Reproduce all of the lines below, substituting "interface agent" for every occurrence of "GUI agent" and leaving everything else unchanged.

## Start Task data

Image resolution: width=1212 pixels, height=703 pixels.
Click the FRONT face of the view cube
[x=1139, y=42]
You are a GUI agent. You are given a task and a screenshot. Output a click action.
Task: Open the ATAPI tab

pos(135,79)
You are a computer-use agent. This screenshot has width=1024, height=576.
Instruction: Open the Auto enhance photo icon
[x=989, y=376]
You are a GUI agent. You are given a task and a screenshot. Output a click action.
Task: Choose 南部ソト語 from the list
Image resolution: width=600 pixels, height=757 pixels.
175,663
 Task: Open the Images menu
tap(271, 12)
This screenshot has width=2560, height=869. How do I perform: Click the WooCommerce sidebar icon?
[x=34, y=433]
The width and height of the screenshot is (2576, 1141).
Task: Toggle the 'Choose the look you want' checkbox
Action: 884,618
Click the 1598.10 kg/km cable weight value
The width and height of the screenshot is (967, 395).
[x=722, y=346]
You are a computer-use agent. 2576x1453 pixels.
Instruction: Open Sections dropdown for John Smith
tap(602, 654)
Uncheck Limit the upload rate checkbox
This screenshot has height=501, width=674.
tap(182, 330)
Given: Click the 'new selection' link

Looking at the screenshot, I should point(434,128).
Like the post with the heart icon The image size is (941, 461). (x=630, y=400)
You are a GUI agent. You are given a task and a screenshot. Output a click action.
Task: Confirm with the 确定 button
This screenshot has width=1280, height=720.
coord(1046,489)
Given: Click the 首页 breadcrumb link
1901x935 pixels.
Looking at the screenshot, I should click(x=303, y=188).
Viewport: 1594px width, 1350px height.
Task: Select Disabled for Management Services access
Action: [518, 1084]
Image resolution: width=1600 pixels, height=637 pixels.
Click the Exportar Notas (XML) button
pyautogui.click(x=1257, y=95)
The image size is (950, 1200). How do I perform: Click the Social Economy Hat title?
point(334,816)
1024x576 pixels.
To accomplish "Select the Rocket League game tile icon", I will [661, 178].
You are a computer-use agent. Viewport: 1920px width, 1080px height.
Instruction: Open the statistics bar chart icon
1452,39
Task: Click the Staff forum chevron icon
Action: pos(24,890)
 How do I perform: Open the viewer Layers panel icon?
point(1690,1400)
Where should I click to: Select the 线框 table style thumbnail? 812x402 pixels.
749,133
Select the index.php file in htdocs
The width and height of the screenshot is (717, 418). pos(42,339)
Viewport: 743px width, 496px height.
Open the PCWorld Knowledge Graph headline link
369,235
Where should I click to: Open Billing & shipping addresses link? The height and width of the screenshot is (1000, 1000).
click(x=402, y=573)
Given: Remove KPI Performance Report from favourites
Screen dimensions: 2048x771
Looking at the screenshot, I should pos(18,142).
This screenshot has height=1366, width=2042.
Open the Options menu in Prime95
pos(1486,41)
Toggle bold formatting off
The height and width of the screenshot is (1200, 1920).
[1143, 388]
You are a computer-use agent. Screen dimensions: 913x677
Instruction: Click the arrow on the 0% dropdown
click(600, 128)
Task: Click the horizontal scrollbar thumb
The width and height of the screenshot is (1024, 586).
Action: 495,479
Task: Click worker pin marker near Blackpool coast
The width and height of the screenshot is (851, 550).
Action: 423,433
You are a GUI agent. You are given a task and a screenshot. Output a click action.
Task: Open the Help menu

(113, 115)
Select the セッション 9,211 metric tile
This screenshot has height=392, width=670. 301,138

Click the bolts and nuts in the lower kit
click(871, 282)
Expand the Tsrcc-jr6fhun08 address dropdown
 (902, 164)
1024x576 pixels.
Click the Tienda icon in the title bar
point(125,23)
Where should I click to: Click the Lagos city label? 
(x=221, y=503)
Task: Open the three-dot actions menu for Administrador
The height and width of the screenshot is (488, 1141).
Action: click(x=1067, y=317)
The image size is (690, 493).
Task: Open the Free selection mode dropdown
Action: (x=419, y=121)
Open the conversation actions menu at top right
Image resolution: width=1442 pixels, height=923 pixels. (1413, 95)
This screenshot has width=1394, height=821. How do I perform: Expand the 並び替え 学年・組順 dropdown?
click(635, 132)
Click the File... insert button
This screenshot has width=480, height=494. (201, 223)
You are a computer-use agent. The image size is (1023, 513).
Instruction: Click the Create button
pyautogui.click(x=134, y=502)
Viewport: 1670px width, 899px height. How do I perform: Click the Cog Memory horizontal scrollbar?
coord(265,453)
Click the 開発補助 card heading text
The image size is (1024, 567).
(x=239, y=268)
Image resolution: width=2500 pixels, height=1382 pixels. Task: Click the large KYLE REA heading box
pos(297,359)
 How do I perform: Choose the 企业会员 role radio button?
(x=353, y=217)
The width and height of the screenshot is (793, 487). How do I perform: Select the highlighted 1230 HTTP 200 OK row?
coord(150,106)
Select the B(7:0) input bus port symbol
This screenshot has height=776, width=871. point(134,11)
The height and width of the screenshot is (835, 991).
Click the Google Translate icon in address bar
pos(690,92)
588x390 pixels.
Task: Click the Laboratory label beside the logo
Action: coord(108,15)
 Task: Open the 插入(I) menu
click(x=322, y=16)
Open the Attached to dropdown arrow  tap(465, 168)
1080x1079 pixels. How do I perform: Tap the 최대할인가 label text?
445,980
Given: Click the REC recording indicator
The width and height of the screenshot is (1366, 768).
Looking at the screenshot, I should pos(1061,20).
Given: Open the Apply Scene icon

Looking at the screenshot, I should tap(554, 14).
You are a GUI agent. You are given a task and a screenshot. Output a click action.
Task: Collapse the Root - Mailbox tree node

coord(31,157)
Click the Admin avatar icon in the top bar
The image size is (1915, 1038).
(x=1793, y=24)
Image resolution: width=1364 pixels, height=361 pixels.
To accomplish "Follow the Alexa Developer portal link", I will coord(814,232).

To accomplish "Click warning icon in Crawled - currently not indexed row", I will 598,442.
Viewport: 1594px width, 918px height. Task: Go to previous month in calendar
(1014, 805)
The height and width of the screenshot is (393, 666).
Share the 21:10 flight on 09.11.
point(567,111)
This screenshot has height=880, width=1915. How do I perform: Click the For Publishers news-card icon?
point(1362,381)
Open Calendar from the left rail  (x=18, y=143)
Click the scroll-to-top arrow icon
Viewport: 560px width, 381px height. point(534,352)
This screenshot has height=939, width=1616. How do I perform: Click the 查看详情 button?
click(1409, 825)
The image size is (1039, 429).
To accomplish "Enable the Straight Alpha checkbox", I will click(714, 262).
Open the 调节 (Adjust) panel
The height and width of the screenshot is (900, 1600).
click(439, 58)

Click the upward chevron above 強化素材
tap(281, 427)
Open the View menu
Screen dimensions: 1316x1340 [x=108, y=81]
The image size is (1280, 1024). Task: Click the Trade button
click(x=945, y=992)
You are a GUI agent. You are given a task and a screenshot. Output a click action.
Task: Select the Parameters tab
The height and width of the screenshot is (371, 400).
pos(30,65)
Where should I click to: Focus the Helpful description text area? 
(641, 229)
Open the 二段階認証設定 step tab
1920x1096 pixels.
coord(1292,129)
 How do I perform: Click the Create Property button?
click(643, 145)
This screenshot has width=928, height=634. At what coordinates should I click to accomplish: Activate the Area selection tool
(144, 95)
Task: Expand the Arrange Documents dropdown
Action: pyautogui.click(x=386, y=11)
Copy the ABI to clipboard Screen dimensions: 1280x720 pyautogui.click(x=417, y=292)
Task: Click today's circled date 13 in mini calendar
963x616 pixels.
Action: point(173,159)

## End Task data

> _Solved exercise_:
Image resolution: width=1212 pixels, height=703 pixels.
Click the FRONT face of the view cube
[x=1139, y=42]
You are a interface agent. You are given a task and a screenshot. Output a click action.
Task: Open the ATAPI tab

pos(135,79)
You are a computer-use agent. This screenshot has width=1024, height=576.
Instruction: Open the Auto enhance photo icon
[x=989, y=376]
You are a interface agent. You are given a task and a screenshot. Output a click action.
Task: Choose 南部ソト語 from the list
Image resolution: width=600 pixels, height=757 pixels.
175,663
 Task: Open the Images menu
tap(271, 12)
This screenshot has width=2560, height=869. How do I perform: Click the WooCommerce sidebar icon?
[x=34, y=433]
The width and height of the screenshot is (2576, 1141).
Task: Toggle the 'Choose the look you want' checkbox
Action: 884,618
Click the 1598.10 kg/km cable weight value
The width and height of the screenshot is (967, 395).
[x=722, y=346]
You are a computer-use agent. 2576x1453 pixels.
Instruction: Open Sections dropdown for John Smith
tap(602, 654)
Uncheck Limit the upload rate checkbox
This screenshot has height=501, width=674.
tap(182, 330)
Given: Click the 'new selection' link

Looking at the screenshot, I should point(434,128).
Like the post with the heart icon The image size is (941, 461). (x=630, y=400)
You are a interface agent. You are given a task and a screenshot. Output a click action.
Task: Confirm with the 确定 button
This screenshot has width=1280, height=720.
coord(1046,489)
Given: Click the 首页 breadcrumb link
1901x935 pixels.
Looking at the screenshot, I should click(x=303, y=188).
Viewport: 1594px width, 1350px height.
Task: Select Disabled for Management Services access
Action: [518, 1084]
Image resolution: width=1600 pixels, height=637 pixels.
Click the Exportar Notas (XML) button
pyautogui.click(x=1257, y=95)
The image size is (950, 1200). How do I perform: Click the Social Economy Hat title?
point(334,816)
1024x576 pixels.
To accomplish "Select the Rocket League game tile icon", I will [661, 178].
You are a computer-use agent. Viewport: 1920px width, 1080px height.
Instruction: Open the statistics bar chart icon
1452,39
Task: Click the Staff forum chevron icon
Action: pos(24,890)
 How do I perform: Open the viewer Layers panel icon?
point(1690,1400)
Where should I click to: Select the 线框 table style thumbnail? 812x402 pixels.
749,133
Select the index.php file in htdocs
The width and height of the screenshot is (717, 418). pos(42,339)
Viewport: 743px width, 496px height.
Open the PCWorld Knowledge Graph headline link
369,235
Where should I click to: Open Billing & shipping addresses link? The height and width of the screenshot is (1000, 1000).
click(x=402, y=573)
Given: Remove KPI Performance Report from favourites
Screen dimensions: 2048x771
Looking at the screenshot, I should pos(18,142).
This screenshot has height=1366, width=2042.
Open the Options menu in Prime95
pos(1486,41)
Toggle bold formatting off
The height and width of the screenshot is (1200, 1920).
[1143, 388]
You are a computer-use agent. Screen dimensions: 913x677
Instruction: Click the arrow on the 0% dropdown
click(600, 128)
Task: Click the horizontal scrollbar thumb
The width and height of the screenshot is (1024, 586).
Action: 495,479
Task: Click worker pin marker near Blackpool coast
The width and height of the screenshot is (851, 550).
Action: 423,433
You are a interface agent. You are given a task and a screenshot. Output a click action.
Task: Open the Help menu

(113, 115)
Select the セッション 9,211 metric tile
This screenshot has height=392, width=670. 301,138

Click the bolts and nuts in the lower kit
click(871, 282)
Expand the Tsrcc-jr6fhun08 address dropdown
 (902, 164)
1024x576 pixels.
Click the Tienda icon in the title bar
point(125,23)
Where should I click to: Click the Lagos city label? 
(x=221, y=503)
Task: Open the three-dot actions menu for Administrador
The height and width of the screenshot is (488, 1141).
Action: click(x=1067, y=317)
The image size is (690, 493).
Task: Open the Free selection mode dropdown
Action: (x=419, y=121)
Open the conversation actions menu at top right
Image resolution: width=1442 pixels, height=923 pixels. (1413, 95)
This screenshot has width=1394, height=821. How do I perform: Expand the 並び替え 学年・組順 dropdown?
click(635, 132)
Click the File... insert button
This screenshot has width=480, height=494. (201, 223)
You are a computer-use agent. The image size is (1023, 513).
Instruction: Click the Create button
pyautogui.click(x=134, y=502)
Viewport: 1670px width, 899px height. How do I perform: Click the Cog Memory horizontal scrollbar?
coord(265,453)
Click the 開発補助 card heading text
The image size is (1024, 567).
(x=239, y=268)
Image resolution: width=2500 pixels, height=1382 pixels. Task: Click the large KYLE REA heading box
pos(297,359)
 How do I perform: Choose the 企业会员 role radio button?
(x=353, y=217)
The width and height of the screenshot is (793, 487). How do I perform: Select the highlighted 1230 HTTP 200 OK row?
coord(150,106)
Select the B(7:0) input bus port symbol
This screenshot has height=776, width=871. point(134,11)
The height and width of the screenshot is (835, 991).
Click the Google Translate icon in address bar
pos(690,92)
588x390 pixels.
Task: Click the Laboratory label beside the logo
Action: coord(108,15)
 Task: Open the 插入(I) menu
click(x=322, y=16)
Open the Attached to dropdown arrow  tap(465, 168)
1080x1079 pixels. How do I perform: Tap the 최대할인가 label text?
445,980
Given: Click the REC recording indicator
The width and height of the screenshot is (1366, 768).
Looking at the screenshot, I should pos(1061,20).
Given: Open the Apply Scene icon

Looking at the screenshot, I should tap(554, 14).
You are a interface agent. You are given a task and a screenshot. Output a click action.
Task: Collapse the Root - Mailbox tree node

coord(31,157)
Click the Admin avatar icon in the top bar
The image size is (1915, 1038).
(x=1793, y=24)
Image resolution: width=1364 pixels, height=361 pixels.
To accomplish "Follow the Alexa Developer portal link", I will coord(814,232).

To accomplish "Click warning icon in Crawled - currently not indexed row", I will 598,442.
Viewport: 1594px width, 918px height. Task: Go to previous month in calendar
(1014, 805)
The height and width of the screenshot is (393, 666).
Share the 21:10 flight on 09.11.
point(567,111)
This screenshot has height=880, width=1915. How do I perform: Click the For Publishers news-card icon?
point(1362,381)
Open Calendar from the left rail  (x=18, y=143)
Click the scroll-to-top arrow icon
Viewport: 560px width, 381px height. point(534,352)
This screenshot has height=939, width=1616. How do I perform: Click the 查看详情 button?
click(1409, 825)
The image size is (1039, 429).
To accomplish "Enable the Straight Alpha checkbox", I will click(714, 262).
Open the 调节 (Adjust) panel
The height and width of the screenshot is (900, 1600).
click(439, 58)

Click the upward chevron above 強化素材
tap(281, 427)
Open the View menu
Screen dimensions: 1316x1340 [x=108, y=81]
The image size is (1280, 1024). Task: Click the Trade button
click(x=945, y=992)
You are a interface agent. You are given a task and a screenshot. Output a click action.
Task: Select the Parameters tab
The height and width of the screenshot is (371, 400).
pos(30,65)
Where should I click to: Focus the Helpful description text area? 
(641, 229)
Open the 二段階認証設定 step tab
1920x1096 pixels.
coord(1292,129)
 How do I perform: Click the Create Property button?
click(643, 145)
This screenshot has width=928, height=634. At what coordinates should I click to accomplish: Activate the Area selection tool
(144, 95)
Task: Expand the Arrange Documents dropdown
Action: pyautogui.click(x=386, y=11)
Copy the ABI to clipboard Screen dimensions: 1280x720 pyautogui.click(x=417, y=292)
Task: Click today's circled date 13 in mini calendar
963x616 pixels.
Action: point(173,159)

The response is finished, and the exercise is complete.